Work required: Exactly the lines from the one holding "Instruction: Click the" through the end of the material below must be printed, nothing more, and the pictures must be dropped.

Information provided:
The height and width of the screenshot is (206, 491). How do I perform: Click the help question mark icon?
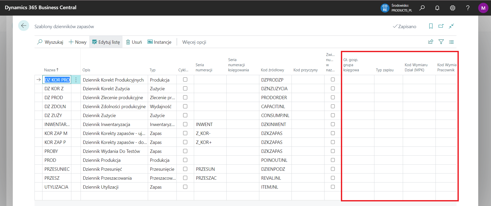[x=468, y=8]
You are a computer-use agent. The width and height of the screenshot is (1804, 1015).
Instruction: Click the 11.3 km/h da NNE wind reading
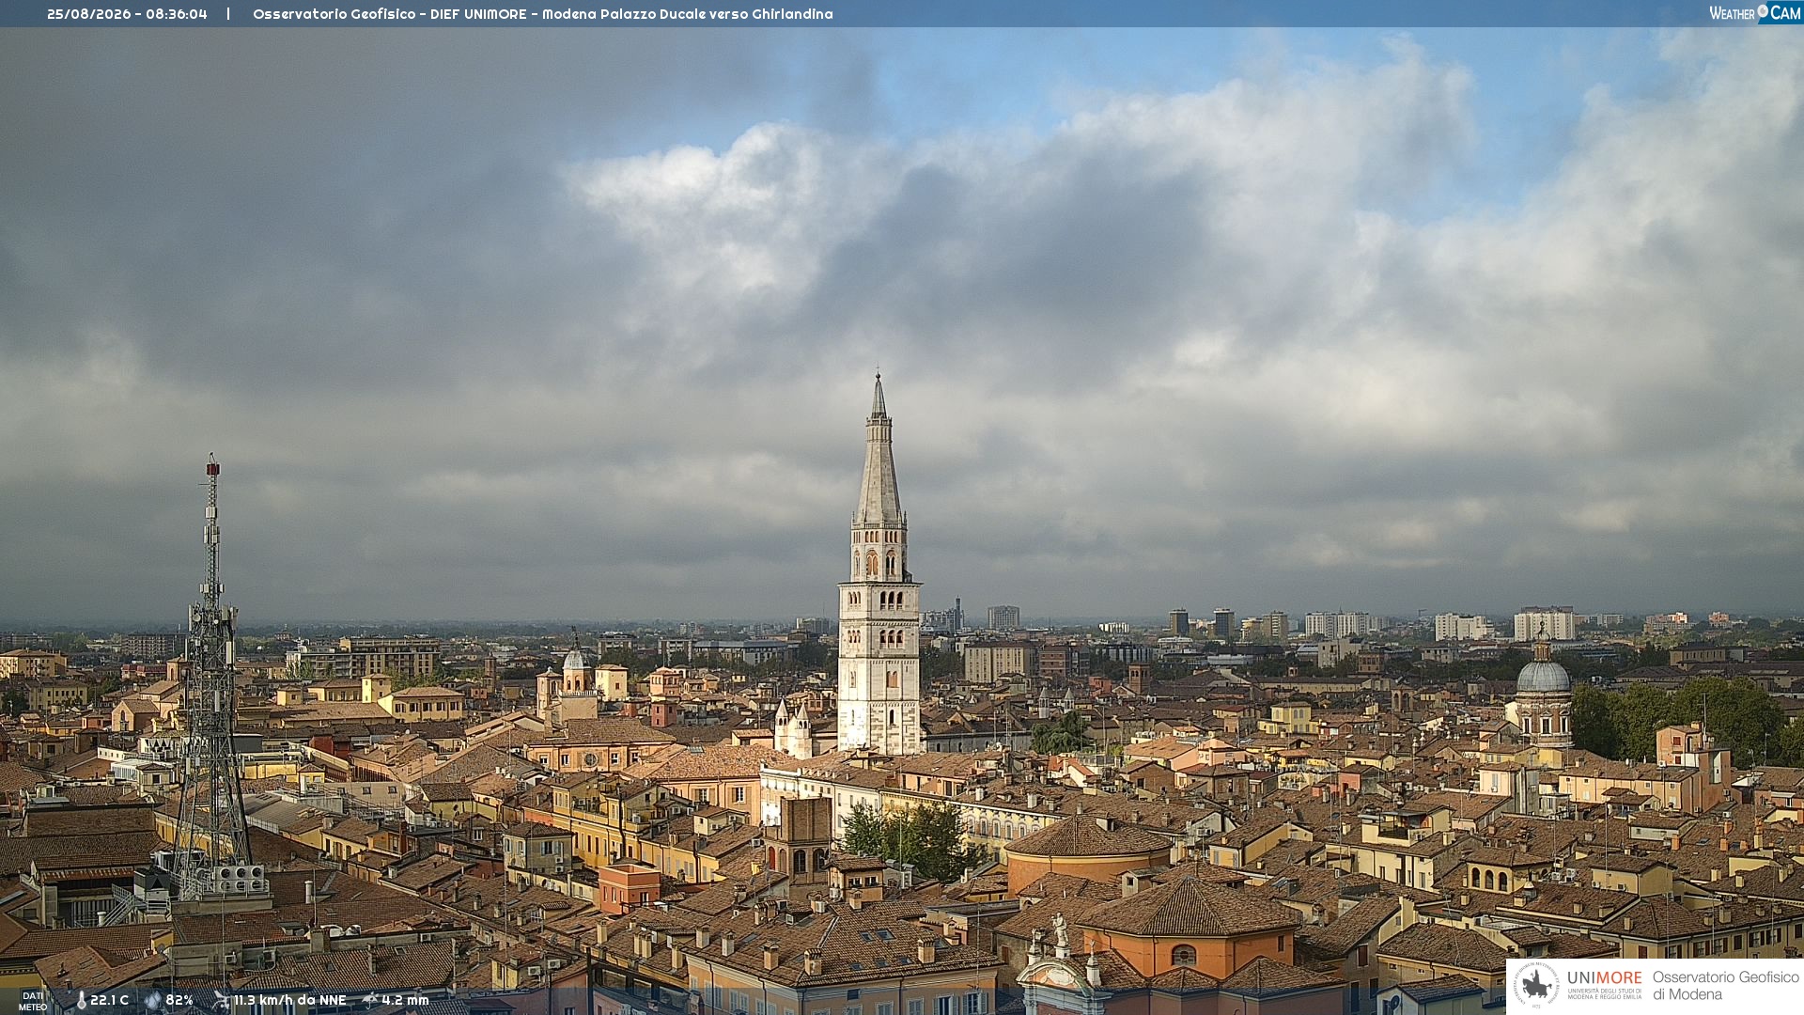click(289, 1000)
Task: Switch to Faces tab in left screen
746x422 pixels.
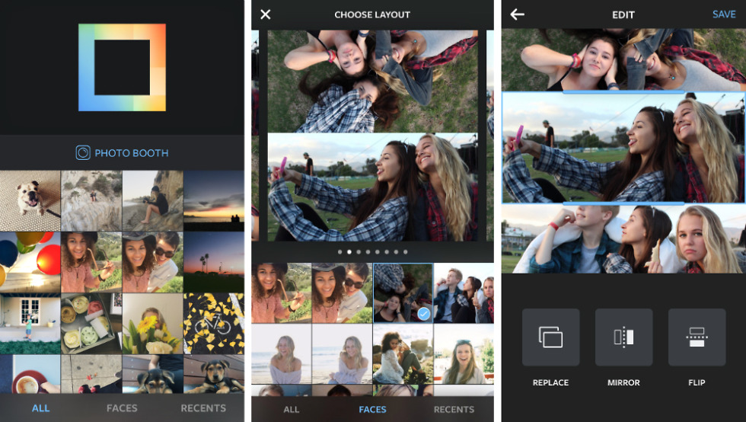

Output below:
Instruction: Click the 11.3 km/h da NNE wind reading
click(289, 1000)
Task: Switch to Faces tab in left screen
746x422 pixels.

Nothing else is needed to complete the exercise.